Contrairement aux fermetures plus ciblées des deux dernières années, lorsque les habitants de Shanghai dans des zones temporairement mises en quarantaine pouvaient se promener dans leurs communautés fermées ou s’aventurer dans les magasins de quartier, les gens ont cette fois été interdits de quitter leurs appartements.

Mardi, les résidents marchent le long d'une rue de Shanghai inhabituellement calme avec vue sur la tour de télévision Oriental Pearl

Des habitants marchent mardi dans une rue inhabituellement calme de Shanghai © Chen Si/AP

Dans un complexe résidentiel du canton de Zhoupu à Pudong, un haut-parleur automatisé a averti mardi les personnes s’aventurant à l’extérieur qu’elles « violaient les règles de prévention de la pandémie » et qu’elles s’exposeraient à des conséquences juridiques si elles ne rentraient pas chez elles immédiatement.

Un avis des responsables du quartier de Zhoupu, vu par le Financial Times, a ajouté qu’ils utiliseraient des drones pour enregistrer toute personne enfreignant les règles de verrouillage. Dans une autre zone, des responsables ont attaché un porte-voix bruyant diffusant des avertissements enregistrés à l’arrière d’un robot à quatre pattes.

Une telle application zélée a provoqué des affrontements occasionnels entre les résidents et les autorités locales, en particulier dans les zones prises dans de petites fermetures bien avant l’annonce des restrictions à l’échelle de la ville.

La semaine dernière, des habitants ont manifesté devant la porte d’un complexe du quartier Longbai Liu’can de Puxi après avoir été cloués au sol pendant plus d’une semaine. Une vidéo de la confrontation montrait des habitants en éruption lorsqu’un responsable leur a demandé de « rester calmes ».

« Comment pouvons-nous rester calmes après neuf jours de quarantaine sans assez de nourriture? » une femme a riposté.

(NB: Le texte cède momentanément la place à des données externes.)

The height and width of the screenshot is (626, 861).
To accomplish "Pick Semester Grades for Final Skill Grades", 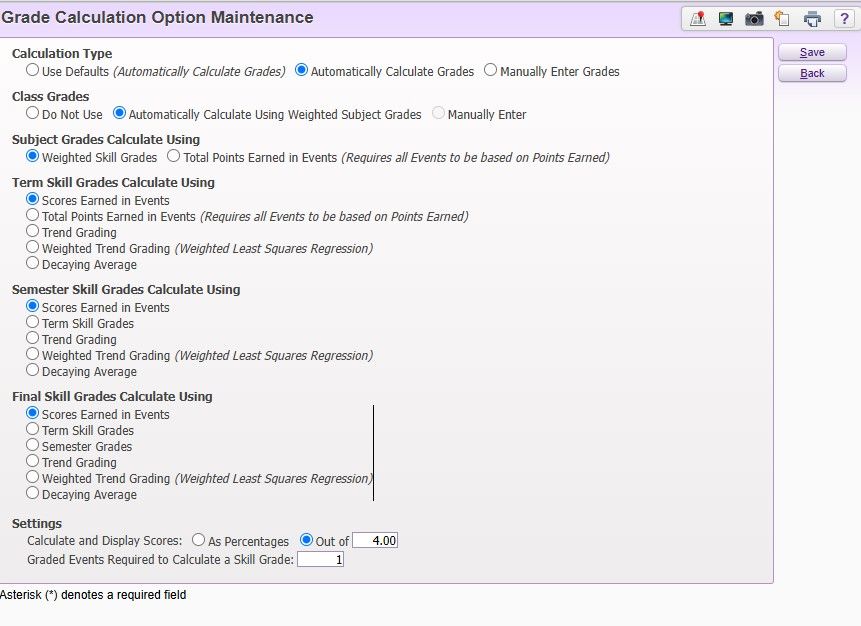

« Les gens en ont marre du zéro-Covid lorsque ses coûts commencent à l’emporter sur les avantages », a déclaré un conseiller du gouvernement basé à Shanghai, faisant référence aux efforts de Pékin pour éliminer la maladie à tout prix.

À Puxi, où les habitants avaient encore deux jours pour se préparer à leur verrouillage de quatre jours à partir de 3 heures du matin vendredi, les épiceries augmentaient les prix, invoquant une capacité de transport insuffisante et d’autres contraintes.

Dans le district de Baoshan à Puxi, les magasins facturaient jusqu’à 16 RMB pour un kilo de chou mardi, contre 4 RMB il y a un mois, même si le gouvernement de Shanghai s’est engagé à maintenir la stabilité des prix alimentaires.

Wang Dai’nian, propriétaire d’un stand de légumes à Baoshan, a déclaré qu’il avait commis une erreur en ne constituant pas un inventaire plus important car il pensait que les approvisionnements garantis par le gouvernement seraient abondants.

« Il n’y a nulle part où acheter des légumes », s’est plaint Wang, faisant référence à la fermeture de plusieurs marchés de gros de produits frais à travers la ville.

L’anxiété concernant l’approvisionnement a déclenché des achats de panique, ce qui pourrait à son tour propager encore plus le virus. Wang Guili, une comptable à la retraite du district de Huangpu à Puxi, a déclaré qu’elle était sortie d’une épicerie les mains vides mardi lorsque des centaines de personnes ont fait irruption à l’intérieur.

Elle est rentrée chez elle et a commandé ses courses en ligne – en payant le double du prix du magasin. « Si quelqu’un dans le magasin a le virus, tous les clients seront en danger », a déclaré Wang.